6 Questions to Joe Muscolino

1. When and how did you decide to become a bodyworker?

I knew that I wanted to be a bodyworker when I was very young because I was influenced by three of my uncles and a brother-in-law who were all chiropractors, as well as my mother was a medical technician and nutritional consultant and my sister was an intensive care nurse. I grew up with the health field all around me.

2. What do you find most exciting about bodywork therapy?

Hmm… I have to pick just one thing? I will cheat and pick two. First, it is a wonderful thing to help a patient/client return to good health. Good health is something that is so often taken for granted, but when someone is in pain, especially chronic pain, it is so hard to enjoy life. So, when I have the chance to help someone ‘regain their life,’ it is so very gratifying. The second thing I will mention is that writing textbooks on kinesiology affords me the opportunity to constantly read about and study the anatomy, physiology, and kinesiology of the human body. And, to an anatomy geek like me, that is so exciting. The human body is such a marvel!

3. What is your most favourite bodywork book?

If I am allowed to pick one of my own, it would be either my Muscle and Bone Palpation Manual or my Kinesiology Textbook. 🙂 To choose someone else’s??? I would go with either Don Neumann’s Kinesiology textbook or Thieme’s Atlas. Both are brilliant!!

4. What is the most challenging part of your work?

Finding the time to read, write, and teach as much as I would like.

5. What advise you can give to fresh massage therapists who wish to make a career out of it?

I remember something one of my instructors in chiropractic school once told us: “Take care of the people you have.” If you do the very best job you can with them, they will refer others to you and your practice will flourish. That was the best “marketing” advice I ever heard. I will add one other thing. Massage is largely about loosening taut soft tissues. The other side of the coin is strengthening musculature. The best long-lasting relief your clients will find is balancing strength with flexibility. If you train to become either a Pilates instructor, athletic trainer, or perhaps even a yoga instructor, then you will be equipped to take care of both of your clients’ needs for strength and flexibility. Having a second skill set such as this will also distinguish you from the other MTs in your area.

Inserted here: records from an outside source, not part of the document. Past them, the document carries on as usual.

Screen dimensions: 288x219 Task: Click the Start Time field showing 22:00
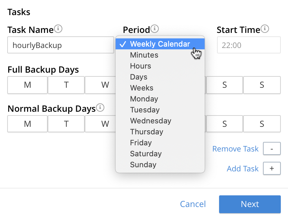(249, 45)
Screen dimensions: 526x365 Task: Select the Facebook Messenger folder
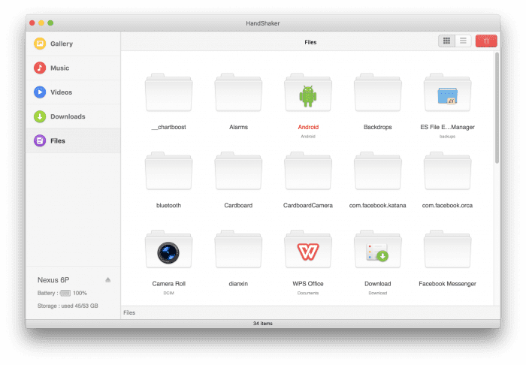coord(448,251)
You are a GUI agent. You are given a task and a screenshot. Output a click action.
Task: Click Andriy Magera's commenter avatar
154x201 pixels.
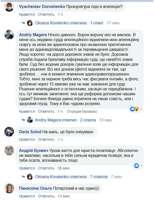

6. How do you see the future of massage therapy?

I have been involved with massage therapy education for over 23 years now and have seen the profession blossom and explode. This is wonderful because it shows how the world is awakening to the power of caring and therapeutic touch. What is personally most exciting to me is the opportunity for massage to be fully embraced into the health field. That opens the door for people who are motivated to learn about and integrate kinesiology into their practice, enabling them to critically think through the case studies that their clients present to them, so that they can be excellent clinical therapists!